Short task -> Put each nonblank line of the data below into a Markdown table with the columns "No." and "Text", numbering the rows in order. Leave the pictures out of the table.

(Text and item location entries)
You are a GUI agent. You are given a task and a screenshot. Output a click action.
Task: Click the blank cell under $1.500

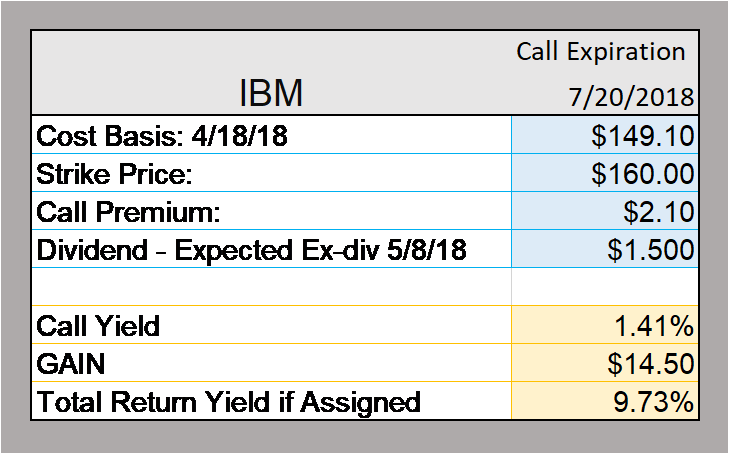[605, 287]
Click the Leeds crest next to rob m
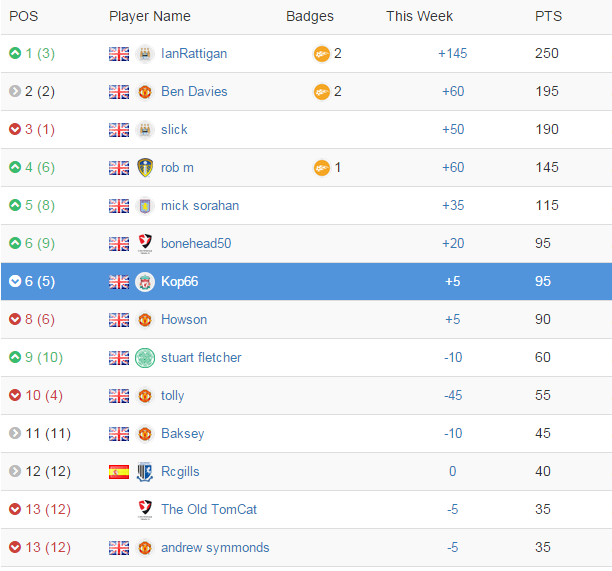This screenshot has width=612, height=571. [145, 167]
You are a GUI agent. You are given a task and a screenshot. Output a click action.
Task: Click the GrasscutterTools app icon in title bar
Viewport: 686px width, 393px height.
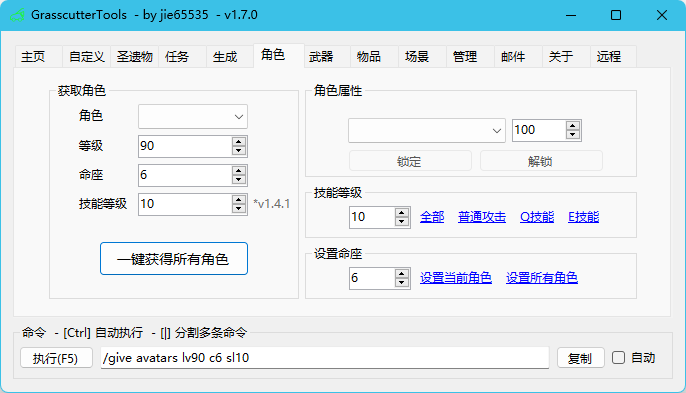point(17,15)
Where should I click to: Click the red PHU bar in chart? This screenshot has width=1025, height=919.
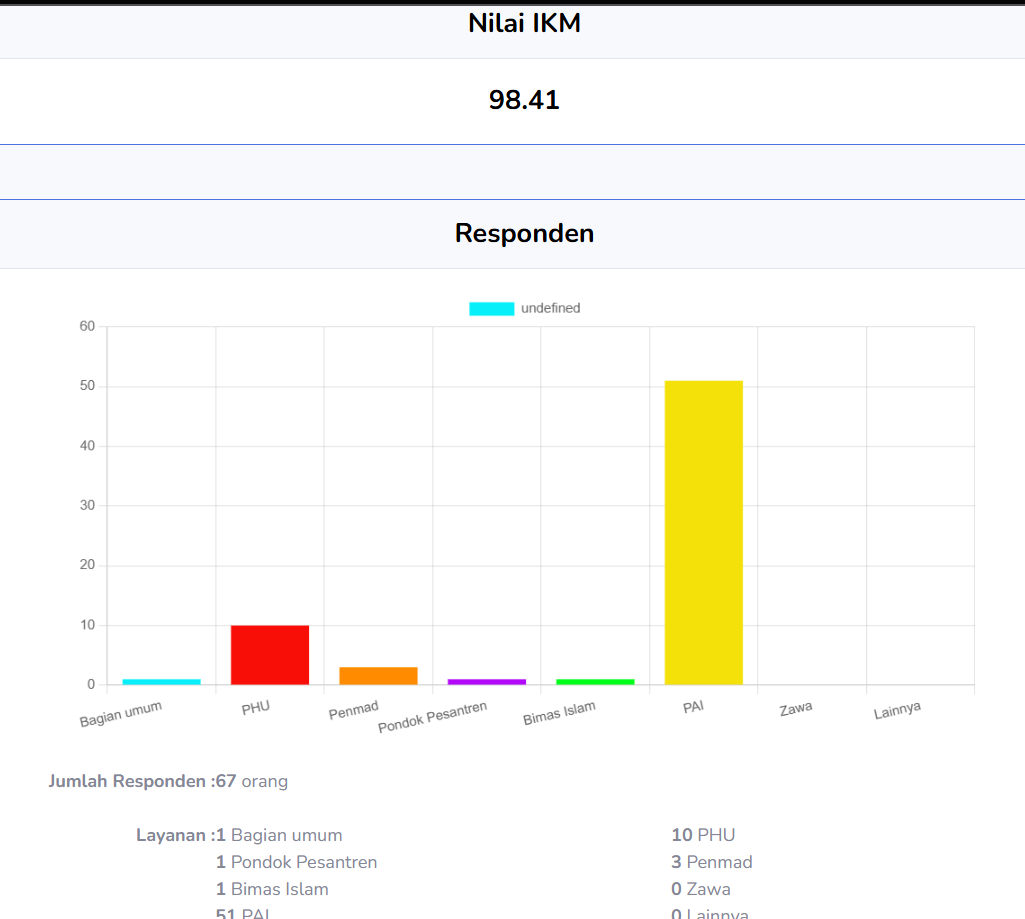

Finished exercise ->
| No. | Text |
|---|---|
| 1 | You are a GUI agent. You are given a task and a screenshot. Output a click action. |
| 2 | Task: Click the blank cell under $1.500 |
| 3 | [605, 287] |
| 4 | Click the Leeds crest next to rob m |
| 5 | This screenshot has width=612, height=571. [145, 167] |
| 6 | You are a GUI agent. You are given a task and a screenshot. Output a click action. |
| 7 | Task: Click the GrasscutterTools app icon in title bar |
| 8 | Viewport: 686px width, 393px height. |
| 9 | point(17,15) |
| 10 | Where should I click to: Click the red PHU bar in chart? This screenshot has width=1025, height=919. |